▸ Task objective
Copy each line of the records below that mentions the word "profile".

▸ Data records
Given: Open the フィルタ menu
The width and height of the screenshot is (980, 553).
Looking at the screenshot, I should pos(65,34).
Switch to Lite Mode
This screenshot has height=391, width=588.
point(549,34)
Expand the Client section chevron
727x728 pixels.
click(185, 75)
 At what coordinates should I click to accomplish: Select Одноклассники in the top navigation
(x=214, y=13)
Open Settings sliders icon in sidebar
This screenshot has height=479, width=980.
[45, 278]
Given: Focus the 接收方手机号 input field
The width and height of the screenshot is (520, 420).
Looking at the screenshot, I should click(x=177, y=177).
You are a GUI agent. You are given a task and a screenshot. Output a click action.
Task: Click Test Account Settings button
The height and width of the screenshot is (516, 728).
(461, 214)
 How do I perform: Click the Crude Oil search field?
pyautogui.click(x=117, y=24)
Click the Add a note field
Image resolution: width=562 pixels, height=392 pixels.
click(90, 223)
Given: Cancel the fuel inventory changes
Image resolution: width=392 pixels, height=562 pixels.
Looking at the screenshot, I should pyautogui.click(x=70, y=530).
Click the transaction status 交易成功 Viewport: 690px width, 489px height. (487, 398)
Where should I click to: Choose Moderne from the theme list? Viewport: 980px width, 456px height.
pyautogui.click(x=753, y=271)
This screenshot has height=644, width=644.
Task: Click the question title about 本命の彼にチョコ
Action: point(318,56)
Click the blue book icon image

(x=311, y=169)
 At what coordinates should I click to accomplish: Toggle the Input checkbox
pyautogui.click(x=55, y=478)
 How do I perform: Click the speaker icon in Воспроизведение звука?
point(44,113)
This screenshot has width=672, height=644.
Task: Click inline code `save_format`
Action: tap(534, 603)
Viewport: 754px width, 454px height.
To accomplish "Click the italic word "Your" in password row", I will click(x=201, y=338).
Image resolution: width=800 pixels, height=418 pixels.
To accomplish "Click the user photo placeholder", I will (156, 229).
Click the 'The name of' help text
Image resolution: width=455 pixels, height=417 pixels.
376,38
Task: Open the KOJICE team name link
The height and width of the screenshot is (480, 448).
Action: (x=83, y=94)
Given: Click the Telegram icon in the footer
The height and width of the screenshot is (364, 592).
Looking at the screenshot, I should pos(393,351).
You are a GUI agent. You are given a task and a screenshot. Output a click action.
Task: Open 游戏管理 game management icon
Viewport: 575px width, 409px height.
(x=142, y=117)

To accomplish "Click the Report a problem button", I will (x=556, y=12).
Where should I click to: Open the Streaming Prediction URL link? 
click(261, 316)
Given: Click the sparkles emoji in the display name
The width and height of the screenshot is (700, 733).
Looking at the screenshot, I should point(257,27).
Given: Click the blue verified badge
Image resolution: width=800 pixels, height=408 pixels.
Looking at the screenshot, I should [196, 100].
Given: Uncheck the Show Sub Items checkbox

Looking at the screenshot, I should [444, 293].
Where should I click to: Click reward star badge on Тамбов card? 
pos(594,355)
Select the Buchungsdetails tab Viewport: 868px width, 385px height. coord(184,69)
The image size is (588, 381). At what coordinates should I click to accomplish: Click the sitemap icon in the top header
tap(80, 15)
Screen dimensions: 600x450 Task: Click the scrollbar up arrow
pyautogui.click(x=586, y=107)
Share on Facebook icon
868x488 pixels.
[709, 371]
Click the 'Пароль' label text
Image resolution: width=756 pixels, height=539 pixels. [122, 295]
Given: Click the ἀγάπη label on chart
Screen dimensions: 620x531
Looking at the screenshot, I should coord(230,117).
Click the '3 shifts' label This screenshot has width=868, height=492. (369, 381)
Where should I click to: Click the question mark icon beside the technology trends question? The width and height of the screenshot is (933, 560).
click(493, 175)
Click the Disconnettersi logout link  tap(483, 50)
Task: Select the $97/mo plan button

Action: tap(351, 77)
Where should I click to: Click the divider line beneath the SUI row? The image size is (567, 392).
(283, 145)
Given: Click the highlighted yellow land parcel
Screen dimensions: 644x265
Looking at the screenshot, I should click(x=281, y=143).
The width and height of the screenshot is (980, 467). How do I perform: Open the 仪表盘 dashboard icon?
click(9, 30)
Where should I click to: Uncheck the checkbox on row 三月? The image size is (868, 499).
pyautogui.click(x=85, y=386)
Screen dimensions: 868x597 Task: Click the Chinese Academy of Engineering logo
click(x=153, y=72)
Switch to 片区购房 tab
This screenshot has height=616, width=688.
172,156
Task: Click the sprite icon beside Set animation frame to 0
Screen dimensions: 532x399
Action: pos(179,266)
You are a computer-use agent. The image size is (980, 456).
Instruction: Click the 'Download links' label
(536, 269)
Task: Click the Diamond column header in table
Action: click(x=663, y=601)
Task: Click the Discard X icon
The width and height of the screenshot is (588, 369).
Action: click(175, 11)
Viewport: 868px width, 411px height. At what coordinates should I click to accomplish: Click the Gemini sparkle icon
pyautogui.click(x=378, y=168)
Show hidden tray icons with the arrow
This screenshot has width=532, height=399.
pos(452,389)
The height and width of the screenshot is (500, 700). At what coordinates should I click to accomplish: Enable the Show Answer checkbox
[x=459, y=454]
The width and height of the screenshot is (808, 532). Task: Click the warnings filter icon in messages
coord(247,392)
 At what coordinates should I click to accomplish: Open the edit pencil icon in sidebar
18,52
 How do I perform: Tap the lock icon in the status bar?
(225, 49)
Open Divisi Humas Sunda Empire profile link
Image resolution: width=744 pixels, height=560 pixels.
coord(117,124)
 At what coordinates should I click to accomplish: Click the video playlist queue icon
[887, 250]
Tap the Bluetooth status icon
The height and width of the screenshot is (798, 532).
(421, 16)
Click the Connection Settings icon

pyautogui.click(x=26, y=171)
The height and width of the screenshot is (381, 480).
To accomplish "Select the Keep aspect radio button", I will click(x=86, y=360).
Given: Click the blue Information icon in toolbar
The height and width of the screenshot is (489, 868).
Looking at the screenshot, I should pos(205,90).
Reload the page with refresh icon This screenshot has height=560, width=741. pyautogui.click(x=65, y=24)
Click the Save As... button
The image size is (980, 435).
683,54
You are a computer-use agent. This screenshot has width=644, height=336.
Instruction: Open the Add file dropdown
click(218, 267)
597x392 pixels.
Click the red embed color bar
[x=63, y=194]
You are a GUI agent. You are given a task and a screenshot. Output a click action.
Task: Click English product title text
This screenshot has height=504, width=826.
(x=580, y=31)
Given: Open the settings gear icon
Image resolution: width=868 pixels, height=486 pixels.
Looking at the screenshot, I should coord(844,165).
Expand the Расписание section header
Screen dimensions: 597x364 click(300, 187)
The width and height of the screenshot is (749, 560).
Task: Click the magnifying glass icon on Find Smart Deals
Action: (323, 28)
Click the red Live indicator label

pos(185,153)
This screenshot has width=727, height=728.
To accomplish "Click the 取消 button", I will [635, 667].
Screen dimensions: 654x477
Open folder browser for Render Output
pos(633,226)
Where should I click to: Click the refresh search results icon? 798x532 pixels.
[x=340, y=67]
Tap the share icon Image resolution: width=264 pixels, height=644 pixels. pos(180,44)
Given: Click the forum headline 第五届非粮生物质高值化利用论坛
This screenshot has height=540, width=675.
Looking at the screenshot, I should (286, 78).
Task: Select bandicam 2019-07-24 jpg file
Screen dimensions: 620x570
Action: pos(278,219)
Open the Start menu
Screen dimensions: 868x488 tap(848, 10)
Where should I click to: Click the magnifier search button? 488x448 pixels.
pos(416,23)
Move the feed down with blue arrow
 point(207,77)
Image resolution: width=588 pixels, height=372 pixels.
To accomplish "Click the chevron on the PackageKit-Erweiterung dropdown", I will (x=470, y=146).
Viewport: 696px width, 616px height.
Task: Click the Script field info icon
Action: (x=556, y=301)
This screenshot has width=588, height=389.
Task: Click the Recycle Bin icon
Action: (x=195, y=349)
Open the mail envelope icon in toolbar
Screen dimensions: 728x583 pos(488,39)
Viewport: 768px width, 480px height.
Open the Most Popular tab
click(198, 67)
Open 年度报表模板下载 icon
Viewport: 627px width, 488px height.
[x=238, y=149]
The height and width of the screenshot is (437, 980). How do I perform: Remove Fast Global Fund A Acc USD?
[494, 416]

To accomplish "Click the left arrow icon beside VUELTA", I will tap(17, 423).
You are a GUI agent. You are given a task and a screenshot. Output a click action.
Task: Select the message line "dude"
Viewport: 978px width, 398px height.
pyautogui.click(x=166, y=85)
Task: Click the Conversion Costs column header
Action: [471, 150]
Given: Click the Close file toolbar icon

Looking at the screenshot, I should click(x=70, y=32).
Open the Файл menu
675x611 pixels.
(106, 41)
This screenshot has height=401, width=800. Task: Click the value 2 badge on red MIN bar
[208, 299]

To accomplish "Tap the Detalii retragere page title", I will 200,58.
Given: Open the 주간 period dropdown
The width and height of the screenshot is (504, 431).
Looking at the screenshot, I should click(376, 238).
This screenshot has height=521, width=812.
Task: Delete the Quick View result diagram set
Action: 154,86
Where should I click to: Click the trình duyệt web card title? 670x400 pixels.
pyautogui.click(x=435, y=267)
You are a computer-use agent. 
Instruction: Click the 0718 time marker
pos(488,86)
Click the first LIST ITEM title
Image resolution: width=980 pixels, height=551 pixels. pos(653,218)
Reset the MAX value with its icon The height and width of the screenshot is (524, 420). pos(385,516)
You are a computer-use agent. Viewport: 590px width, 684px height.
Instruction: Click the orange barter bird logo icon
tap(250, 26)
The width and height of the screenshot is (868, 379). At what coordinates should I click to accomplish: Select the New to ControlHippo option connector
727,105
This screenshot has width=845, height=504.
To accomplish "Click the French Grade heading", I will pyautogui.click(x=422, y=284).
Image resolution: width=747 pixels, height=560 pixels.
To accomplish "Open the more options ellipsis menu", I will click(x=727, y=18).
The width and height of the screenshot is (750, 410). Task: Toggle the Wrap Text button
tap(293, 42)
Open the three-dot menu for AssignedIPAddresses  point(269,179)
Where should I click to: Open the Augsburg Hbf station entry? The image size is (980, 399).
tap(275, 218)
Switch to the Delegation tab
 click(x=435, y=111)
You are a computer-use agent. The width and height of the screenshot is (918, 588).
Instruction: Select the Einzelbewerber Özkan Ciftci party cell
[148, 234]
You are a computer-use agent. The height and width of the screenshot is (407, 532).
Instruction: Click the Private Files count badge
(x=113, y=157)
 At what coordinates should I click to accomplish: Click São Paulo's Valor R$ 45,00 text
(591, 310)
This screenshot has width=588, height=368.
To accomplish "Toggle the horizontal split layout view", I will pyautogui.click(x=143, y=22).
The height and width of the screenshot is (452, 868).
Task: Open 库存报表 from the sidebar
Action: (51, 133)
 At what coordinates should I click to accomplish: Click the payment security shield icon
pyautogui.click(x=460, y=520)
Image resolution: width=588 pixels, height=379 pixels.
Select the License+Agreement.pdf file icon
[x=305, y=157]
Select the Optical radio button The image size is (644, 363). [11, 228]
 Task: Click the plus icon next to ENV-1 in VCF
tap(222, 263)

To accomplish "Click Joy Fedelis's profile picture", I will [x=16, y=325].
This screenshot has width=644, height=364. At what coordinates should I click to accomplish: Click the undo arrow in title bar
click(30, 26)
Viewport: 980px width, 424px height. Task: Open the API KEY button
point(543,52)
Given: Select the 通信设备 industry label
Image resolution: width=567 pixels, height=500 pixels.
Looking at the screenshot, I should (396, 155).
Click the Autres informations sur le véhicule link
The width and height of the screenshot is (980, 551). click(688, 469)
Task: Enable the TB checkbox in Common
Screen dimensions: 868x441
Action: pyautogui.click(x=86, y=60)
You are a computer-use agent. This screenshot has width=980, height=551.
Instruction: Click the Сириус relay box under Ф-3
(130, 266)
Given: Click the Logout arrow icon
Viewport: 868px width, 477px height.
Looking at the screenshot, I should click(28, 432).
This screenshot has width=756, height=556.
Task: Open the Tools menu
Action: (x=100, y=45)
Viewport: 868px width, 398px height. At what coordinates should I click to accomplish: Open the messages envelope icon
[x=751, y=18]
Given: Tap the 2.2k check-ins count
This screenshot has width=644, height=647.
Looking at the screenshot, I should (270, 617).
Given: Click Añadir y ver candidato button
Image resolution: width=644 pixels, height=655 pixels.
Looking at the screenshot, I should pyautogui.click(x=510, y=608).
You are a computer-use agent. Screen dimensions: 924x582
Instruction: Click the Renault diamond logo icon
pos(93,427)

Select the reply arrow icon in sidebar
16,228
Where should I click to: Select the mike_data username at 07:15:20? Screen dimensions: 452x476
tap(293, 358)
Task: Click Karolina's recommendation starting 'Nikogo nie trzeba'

▸ Answer to the problem
Open Divisi Humas Sunda Empire profile link
To accomplish "Click Joy Fedelis's profile picture", I will [x=16, y=325].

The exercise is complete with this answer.